Capturing Initial Margin in Counterparty Risk Calculations
Journal of Risk Management in Financial Institutions, Vol. 10, 2017, pp. 118-129
Posted: 6 Jul 2016 Last revised: 31 Mar 2017
Date Written: March 30, 2017
Abstract
This paper compares a range of alternative approaches to incorporate Initial Margins (IMs) in the modelling of counterparty credit risk exposures. With the rise of Central Counterparties to clear OTC derivatives and the incoming legislation requiring bilateral margining for uncleared derivatives between financial counterparties the reflection of IMs becomes an essential model component that drives exposures, associated regulatory capital requirements and valuation adjustments such as CVA and MVA. The influence of the modelling choices is explored by means of typical derivatives portfolios.
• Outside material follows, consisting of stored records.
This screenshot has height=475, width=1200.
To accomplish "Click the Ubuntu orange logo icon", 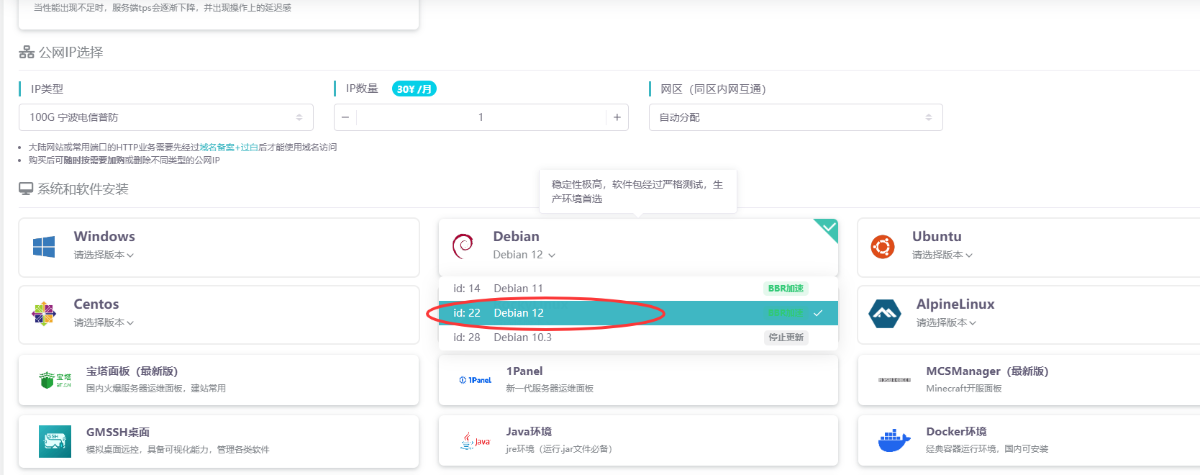I will coord(882,246).
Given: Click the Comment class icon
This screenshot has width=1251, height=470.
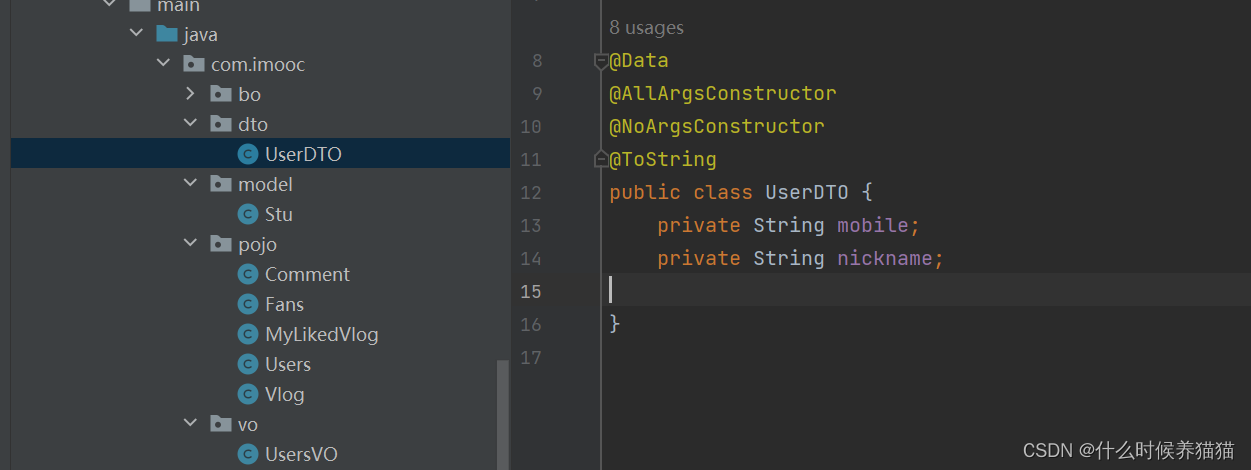Looking at the screenshot, I should (247, 274).
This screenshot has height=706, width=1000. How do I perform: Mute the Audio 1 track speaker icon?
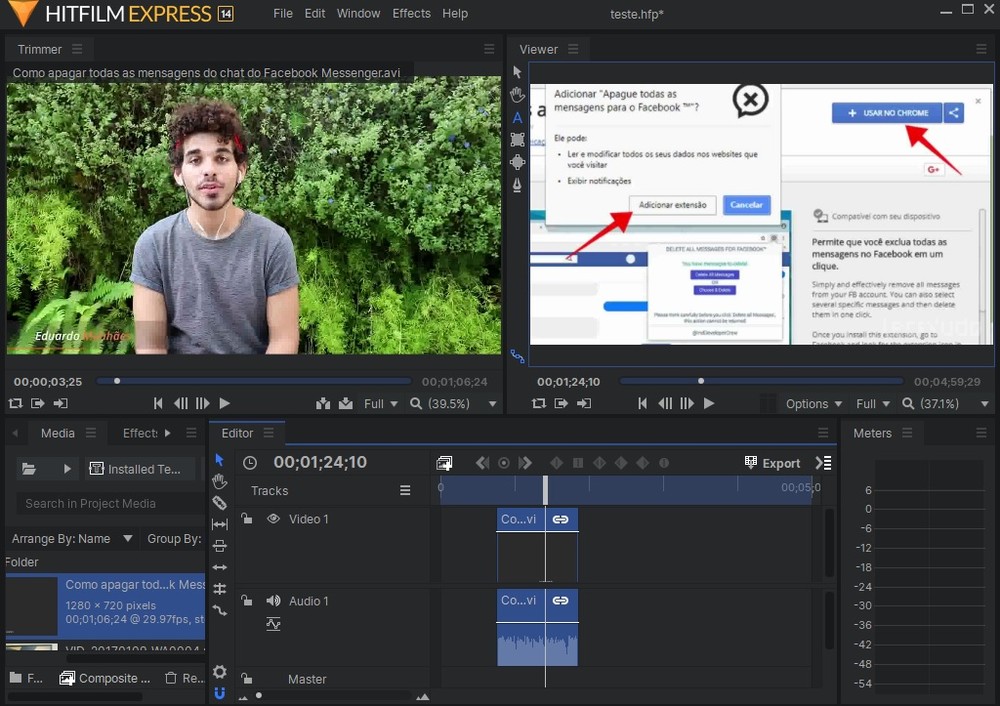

For the actual estimation of a path-dependent (“stochastic”) IM through time the use of quantile regression is suggested as an econometrically reliable approximation. Banks’ internal counterparty risk models will likely exhibit a basis vis-à-vis the actual IM mechanisms in practice (for example, owing to different risk factor representations and/or calibrations). In this context, the paper suggests that a simplified representation in the form of a “dynamic IM” can approximate most of the quantities of interest to a reasonable degree.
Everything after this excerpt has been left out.